WORK REQUEST - Could you transcribe exactly the lines below, from the line with "The image size is (459, 306)." through the line with "At what coordinates should I click to accomplish: Click", and nothing else, leaving out the pictures?
===== DATA RECORDS =====
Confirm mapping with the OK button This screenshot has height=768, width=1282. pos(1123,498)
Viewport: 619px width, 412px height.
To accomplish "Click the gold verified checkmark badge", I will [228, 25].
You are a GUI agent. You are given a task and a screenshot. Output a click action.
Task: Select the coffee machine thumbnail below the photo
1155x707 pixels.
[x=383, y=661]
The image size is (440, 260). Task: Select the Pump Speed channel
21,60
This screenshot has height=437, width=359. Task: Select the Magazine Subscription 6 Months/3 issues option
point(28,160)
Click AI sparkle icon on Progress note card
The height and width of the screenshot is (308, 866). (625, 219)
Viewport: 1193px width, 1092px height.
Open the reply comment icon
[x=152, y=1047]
=====
===== DATA RECORDS =====
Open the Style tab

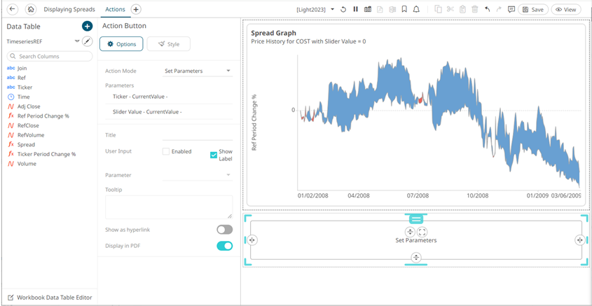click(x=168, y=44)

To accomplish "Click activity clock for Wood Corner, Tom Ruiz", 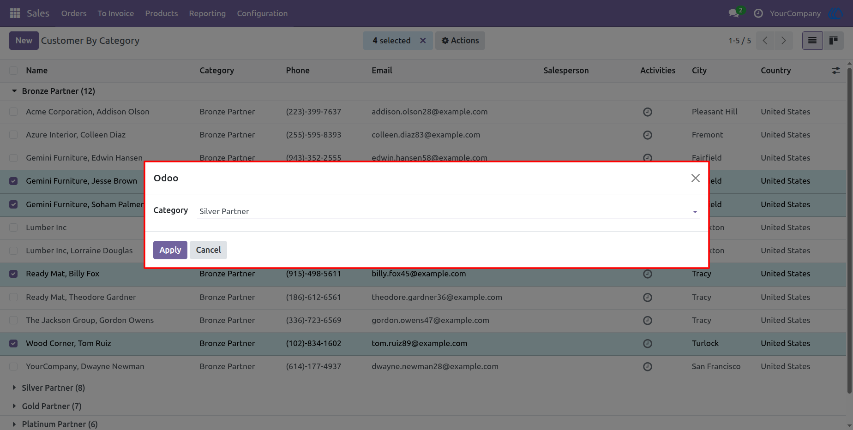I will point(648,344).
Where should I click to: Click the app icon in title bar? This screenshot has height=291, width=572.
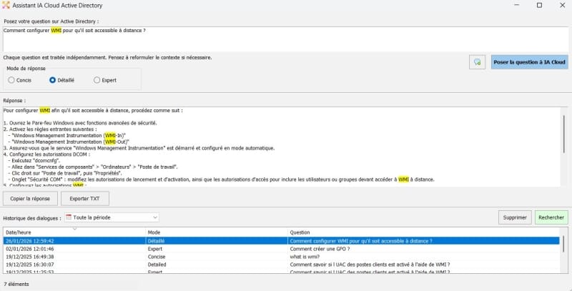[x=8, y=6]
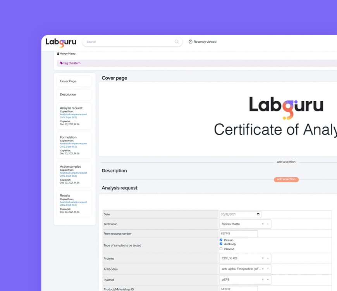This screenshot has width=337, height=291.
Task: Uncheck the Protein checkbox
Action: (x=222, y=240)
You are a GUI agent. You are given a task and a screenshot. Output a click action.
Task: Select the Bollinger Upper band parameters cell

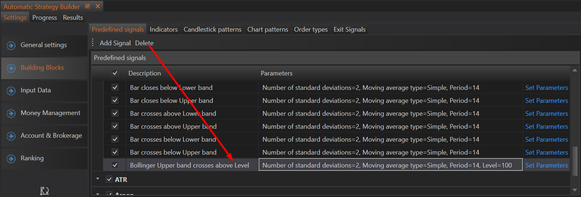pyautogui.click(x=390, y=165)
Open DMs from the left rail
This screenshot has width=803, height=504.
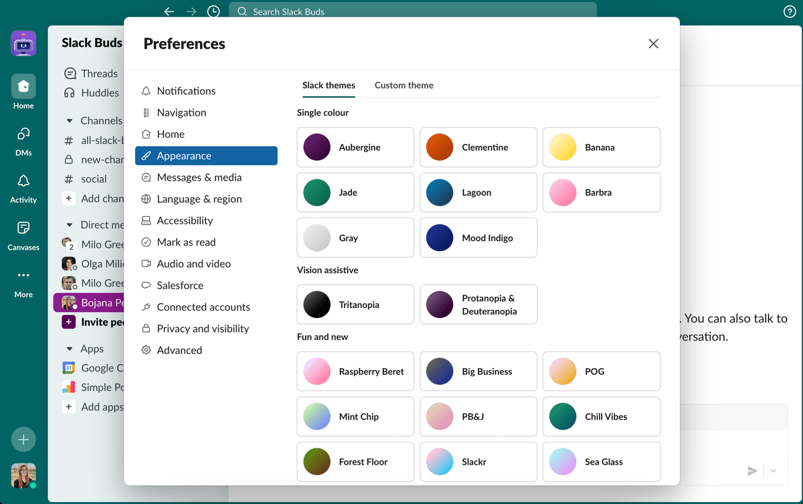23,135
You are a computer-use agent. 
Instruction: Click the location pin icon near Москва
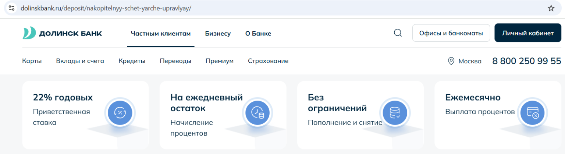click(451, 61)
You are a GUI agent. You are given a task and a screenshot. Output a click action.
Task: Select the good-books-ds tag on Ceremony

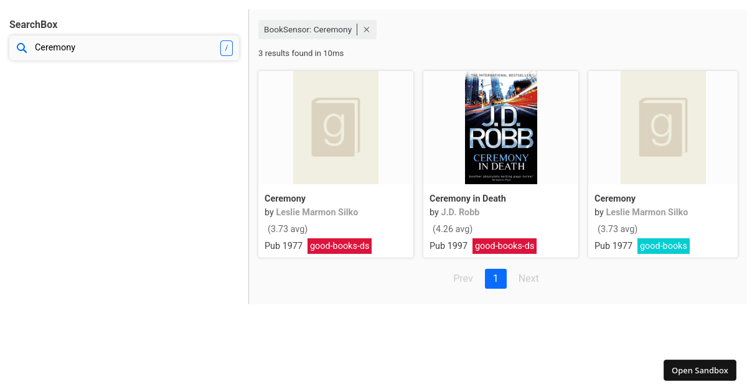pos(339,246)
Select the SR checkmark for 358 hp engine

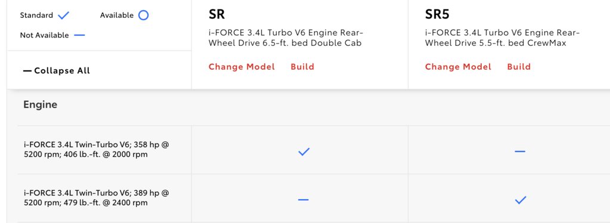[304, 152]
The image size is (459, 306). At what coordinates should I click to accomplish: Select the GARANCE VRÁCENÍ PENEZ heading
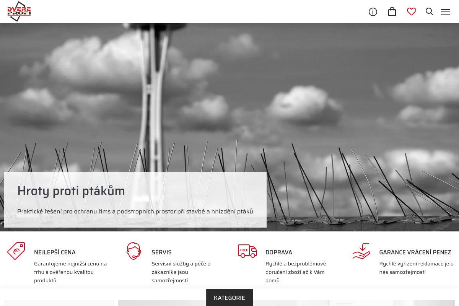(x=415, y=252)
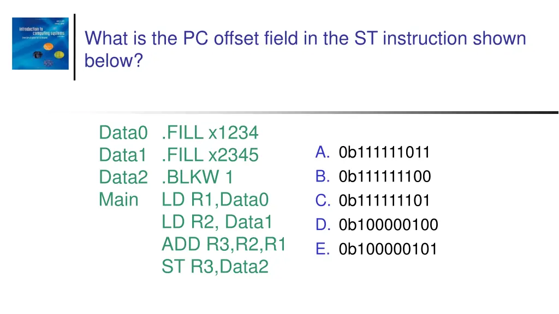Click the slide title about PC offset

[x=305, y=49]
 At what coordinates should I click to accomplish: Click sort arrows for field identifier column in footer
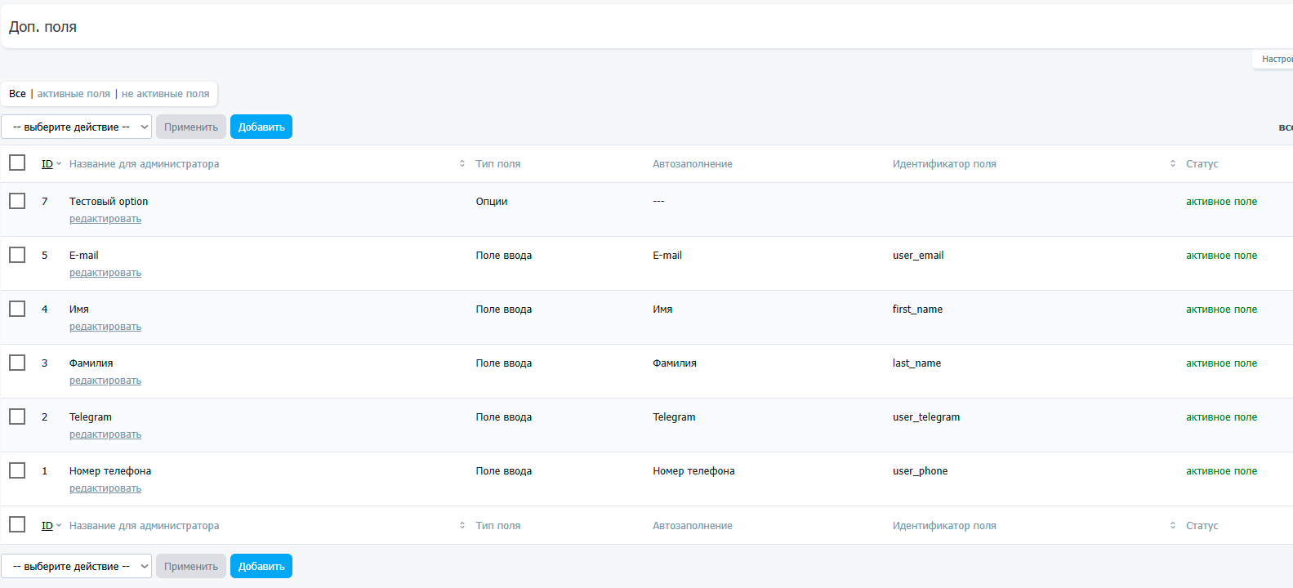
=====
===== DATA RECORDS =====
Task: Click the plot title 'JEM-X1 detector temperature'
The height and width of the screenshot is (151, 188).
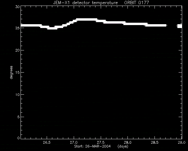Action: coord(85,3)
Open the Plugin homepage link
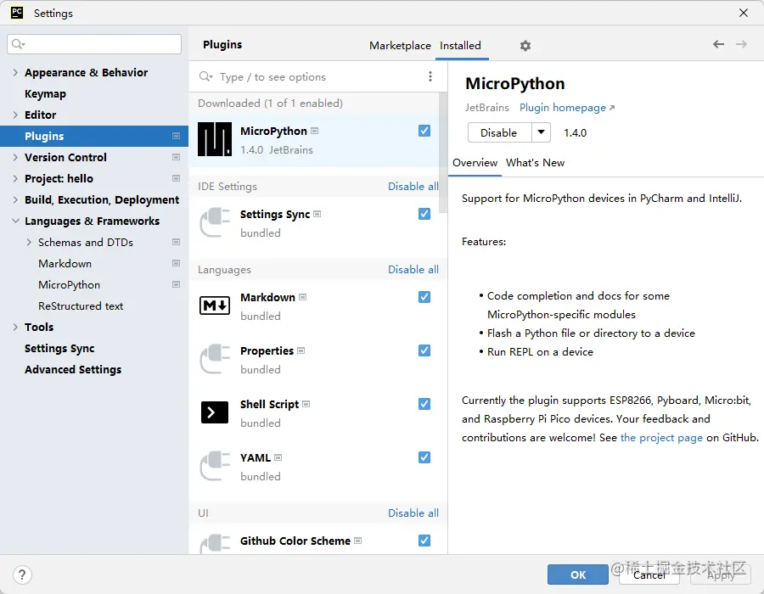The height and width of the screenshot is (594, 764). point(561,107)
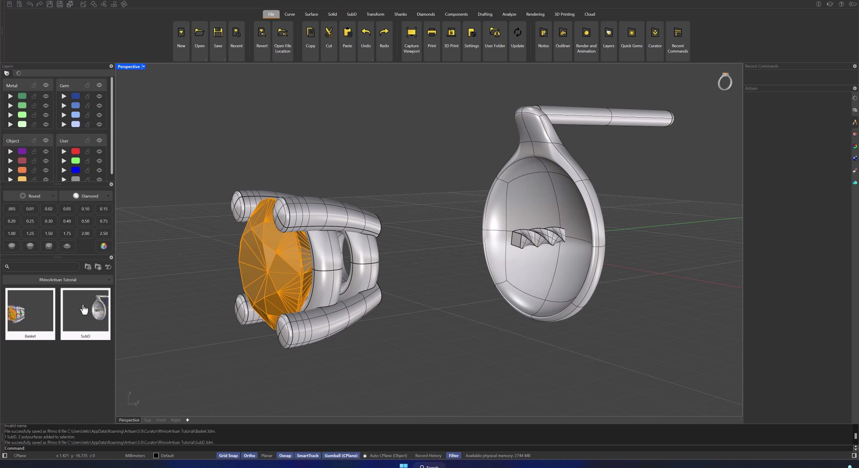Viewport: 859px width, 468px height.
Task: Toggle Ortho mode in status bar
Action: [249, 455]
=====
EXERCISE OUTPUT -
The image size is (459, 306). At what coordinates should I click to accomplish: Select the GARANCE VRÁCENÍ PENEZ heading
(x=415, y=252)
Click the slide title about PC offset

[x=305, y=49]
 At what coordinates should I click to accomplish: Click sort arrows for field identifier column in footer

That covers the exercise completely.